An ethyl methanesulfonate‐induced neutral mutant‐bridging method efficiently identifies spontaneously mutated genes in rice

SUMMARY Spontaneous mutants are mainly obtained from tissue culture or natural occurrences in plants. The traditional strategy for identifying spontaneously mutated genes is to continuously backcross these mutants to another variety and develop a near‐isogenic F 2 population for map‐based cloning or bulked segregant analysis. However, this strategy is time‐consuming. Here, we have developed a new method to efficiently accelerate the identification process. The chemical mutagen ethyl methanesulfonate was first used to treat the wild type of the spontaneous mutants to induce thousands of neutral mutations. An induced individual without any statistically significant phenotypic changes which was compared with the wild type was chosen as the neutral mutant.

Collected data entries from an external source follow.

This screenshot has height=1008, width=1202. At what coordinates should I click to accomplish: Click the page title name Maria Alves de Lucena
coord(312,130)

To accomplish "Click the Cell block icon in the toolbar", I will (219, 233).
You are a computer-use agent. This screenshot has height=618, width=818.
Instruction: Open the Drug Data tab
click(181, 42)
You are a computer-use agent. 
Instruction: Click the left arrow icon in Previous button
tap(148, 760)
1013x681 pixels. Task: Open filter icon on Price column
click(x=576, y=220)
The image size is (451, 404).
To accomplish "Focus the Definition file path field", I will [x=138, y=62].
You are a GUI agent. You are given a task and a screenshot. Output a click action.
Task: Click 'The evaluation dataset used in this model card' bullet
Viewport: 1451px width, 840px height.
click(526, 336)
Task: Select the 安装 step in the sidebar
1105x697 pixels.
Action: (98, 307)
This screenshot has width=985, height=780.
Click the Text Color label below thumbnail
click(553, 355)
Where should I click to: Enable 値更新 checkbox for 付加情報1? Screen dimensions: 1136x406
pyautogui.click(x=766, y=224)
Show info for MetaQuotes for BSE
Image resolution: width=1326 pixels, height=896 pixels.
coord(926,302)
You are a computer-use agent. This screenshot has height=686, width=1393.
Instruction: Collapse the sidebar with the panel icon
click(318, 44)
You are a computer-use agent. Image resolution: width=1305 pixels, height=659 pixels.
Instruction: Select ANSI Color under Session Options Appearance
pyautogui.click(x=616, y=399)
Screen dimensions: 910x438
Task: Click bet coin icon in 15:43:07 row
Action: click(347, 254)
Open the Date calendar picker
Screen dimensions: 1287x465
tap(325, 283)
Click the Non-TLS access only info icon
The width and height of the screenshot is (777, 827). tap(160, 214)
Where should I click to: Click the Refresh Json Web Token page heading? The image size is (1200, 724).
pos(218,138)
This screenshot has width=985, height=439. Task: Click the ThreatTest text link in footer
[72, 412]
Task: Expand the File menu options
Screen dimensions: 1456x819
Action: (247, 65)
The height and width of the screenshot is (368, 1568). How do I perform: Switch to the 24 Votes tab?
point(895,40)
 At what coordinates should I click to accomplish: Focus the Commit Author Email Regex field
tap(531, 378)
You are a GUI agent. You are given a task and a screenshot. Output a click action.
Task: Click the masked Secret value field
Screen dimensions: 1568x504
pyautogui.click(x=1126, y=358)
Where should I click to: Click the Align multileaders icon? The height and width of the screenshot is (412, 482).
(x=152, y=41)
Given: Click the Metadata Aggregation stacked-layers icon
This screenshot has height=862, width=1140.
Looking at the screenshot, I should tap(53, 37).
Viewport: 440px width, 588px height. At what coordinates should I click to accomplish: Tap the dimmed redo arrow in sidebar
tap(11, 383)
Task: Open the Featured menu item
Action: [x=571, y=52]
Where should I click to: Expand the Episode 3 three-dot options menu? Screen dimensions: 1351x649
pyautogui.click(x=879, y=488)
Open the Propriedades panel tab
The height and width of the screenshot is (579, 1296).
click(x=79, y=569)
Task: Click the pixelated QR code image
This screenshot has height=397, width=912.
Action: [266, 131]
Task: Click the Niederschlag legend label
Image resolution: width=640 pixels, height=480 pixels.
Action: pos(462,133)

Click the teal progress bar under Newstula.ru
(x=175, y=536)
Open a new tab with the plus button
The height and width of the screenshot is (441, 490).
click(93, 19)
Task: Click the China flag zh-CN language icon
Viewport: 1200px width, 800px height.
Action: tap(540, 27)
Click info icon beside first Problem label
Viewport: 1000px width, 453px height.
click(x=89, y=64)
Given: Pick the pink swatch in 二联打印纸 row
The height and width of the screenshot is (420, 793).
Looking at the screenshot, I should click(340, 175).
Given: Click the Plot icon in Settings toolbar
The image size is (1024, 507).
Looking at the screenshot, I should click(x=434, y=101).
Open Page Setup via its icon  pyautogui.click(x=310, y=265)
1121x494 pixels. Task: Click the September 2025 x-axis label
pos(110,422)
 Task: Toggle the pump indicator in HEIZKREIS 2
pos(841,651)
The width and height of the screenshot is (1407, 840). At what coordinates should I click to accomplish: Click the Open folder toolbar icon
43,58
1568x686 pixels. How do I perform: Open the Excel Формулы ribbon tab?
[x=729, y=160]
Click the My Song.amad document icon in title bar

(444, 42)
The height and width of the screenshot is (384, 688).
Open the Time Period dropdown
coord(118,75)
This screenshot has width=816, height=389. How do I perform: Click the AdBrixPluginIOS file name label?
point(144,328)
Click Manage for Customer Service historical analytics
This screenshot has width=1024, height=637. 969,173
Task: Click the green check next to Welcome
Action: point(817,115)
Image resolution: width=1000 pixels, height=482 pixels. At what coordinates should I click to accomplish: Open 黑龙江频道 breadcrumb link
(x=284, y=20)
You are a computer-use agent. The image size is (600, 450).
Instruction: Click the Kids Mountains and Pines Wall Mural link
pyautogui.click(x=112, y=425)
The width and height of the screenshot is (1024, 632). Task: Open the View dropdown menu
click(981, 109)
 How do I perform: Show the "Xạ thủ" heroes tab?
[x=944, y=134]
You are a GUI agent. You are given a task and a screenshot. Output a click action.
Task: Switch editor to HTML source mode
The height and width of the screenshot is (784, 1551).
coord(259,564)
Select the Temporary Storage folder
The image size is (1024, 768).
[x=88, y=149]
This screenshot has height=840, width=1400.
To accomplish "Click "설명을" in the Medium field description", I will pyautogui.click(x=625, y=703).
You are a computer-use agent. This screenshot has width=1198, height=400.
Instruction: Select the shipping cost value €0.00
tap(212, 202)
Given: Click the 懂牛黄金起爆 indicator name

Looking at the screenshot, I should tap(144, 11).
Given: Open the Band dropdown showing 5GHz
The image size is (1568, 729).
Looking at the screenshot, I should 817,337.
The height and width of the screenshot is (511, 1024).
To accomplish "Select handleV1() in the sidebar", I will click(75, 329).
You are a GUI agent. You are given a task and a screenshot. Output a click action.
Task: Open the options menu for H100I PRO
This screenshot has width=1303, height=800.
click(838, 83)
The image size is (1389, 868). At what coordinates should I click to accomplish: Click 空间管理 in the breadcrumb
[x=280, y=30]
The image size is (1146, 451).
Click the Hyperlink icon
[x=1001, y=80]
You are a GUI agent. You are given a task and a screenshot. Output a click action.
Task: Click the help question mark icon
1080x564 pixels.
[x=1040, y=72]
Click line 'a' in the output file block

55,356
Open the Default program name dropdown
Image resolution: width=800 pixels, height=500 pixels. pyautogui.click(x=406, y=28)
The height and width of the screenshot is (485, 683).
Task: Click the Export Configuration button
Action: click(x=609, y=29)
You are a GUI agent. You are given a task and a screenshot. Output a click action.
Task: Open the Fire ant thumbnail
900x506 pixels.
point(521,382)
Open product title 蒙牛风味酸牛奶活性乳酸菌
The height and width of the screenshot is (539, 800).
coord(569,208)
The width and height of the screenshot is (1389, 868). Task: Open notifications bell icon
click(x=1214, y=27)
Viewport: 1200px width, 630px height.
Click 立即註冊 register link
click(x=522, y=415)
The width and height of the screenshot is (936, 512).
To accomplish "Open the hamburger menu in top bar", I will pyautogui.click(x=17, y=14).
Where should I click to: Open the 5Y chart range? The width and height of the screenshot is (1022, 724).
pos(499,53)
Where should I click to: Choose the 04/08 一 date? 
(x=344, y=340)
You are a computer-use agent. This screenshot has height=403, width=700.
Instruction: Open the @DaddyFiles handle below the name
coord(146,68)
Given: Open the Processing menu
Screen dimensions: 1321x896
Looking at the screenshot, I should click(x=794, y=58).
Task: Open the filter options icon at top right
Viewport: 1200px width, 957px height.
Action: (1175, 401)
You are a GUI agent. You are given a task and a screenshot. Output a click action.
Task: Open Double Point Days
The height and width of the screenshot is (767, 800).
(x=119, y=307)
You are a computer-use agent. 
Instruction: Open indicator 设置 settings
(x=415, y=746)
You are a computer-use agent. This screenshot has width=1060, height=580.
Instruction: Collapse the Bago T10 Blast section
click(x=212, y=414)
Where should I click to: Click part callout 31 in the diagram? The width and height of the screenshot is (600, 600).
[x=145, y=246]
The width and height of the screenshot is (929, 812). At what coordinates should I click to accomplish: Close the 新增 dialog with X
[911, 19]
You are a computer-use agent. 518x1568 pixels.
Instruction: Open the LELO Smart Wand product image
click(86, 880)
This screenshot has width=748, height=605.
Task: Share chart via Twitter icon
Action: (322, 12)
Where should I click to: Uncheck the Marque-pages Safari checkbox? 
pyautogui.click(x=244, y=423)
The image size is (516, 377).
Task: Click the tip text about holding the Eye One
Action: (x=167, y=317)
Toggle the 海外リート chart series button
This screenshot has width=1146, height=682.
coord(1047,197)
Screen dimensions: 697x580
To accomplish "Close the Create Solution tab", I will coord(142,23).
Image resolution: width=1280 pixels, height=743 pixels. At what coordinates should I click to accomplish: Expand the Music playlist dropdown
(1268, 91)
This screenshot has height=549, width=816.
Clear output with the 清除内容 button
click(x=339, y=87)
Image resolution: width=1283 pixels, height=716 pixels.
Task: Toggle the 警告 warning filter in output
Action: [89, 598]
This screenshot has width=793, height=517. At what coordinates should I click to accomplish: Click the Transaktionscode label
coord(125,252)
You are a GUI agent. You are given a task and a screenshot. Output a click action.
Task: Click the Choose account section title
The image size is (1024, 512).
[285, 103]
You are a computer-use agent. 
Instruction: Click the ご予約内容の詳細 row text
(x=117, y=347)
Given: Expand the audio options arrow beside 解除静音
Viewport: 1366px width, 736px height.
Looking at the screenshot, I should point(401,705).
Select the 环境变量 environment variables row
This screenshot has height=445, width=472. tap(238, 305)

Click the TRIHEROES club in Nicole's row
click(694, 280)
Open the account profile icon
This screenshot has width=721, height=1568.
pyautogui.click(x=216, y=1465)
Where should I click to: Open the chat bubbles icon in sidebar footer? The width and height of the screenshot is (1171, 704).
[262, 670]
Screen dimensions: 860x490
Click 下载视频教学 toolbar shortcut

The spontaneous mutant was then crossed with the neutral mutant to develop a pseudo‐near‐isogenic F 2 population in which only the induced neutral mutations and the causal mutation were segregated in the genome. This population ensures that the variation of the mutated trait is controlled only by the spontaneously mutated gene. Finally, after sequencing the neutral mutant and the mutant‐type DNA pool of the F 2 population the spontaneous mutation will be identified quickly by bioinformatics analysis. Using this method, two spontaneously mutated genes were identified successfully. Therefore, the neutral mutant‐bridging method efficiently identifies spontaneously mutated genes in rice, and its value in other plants is discussed.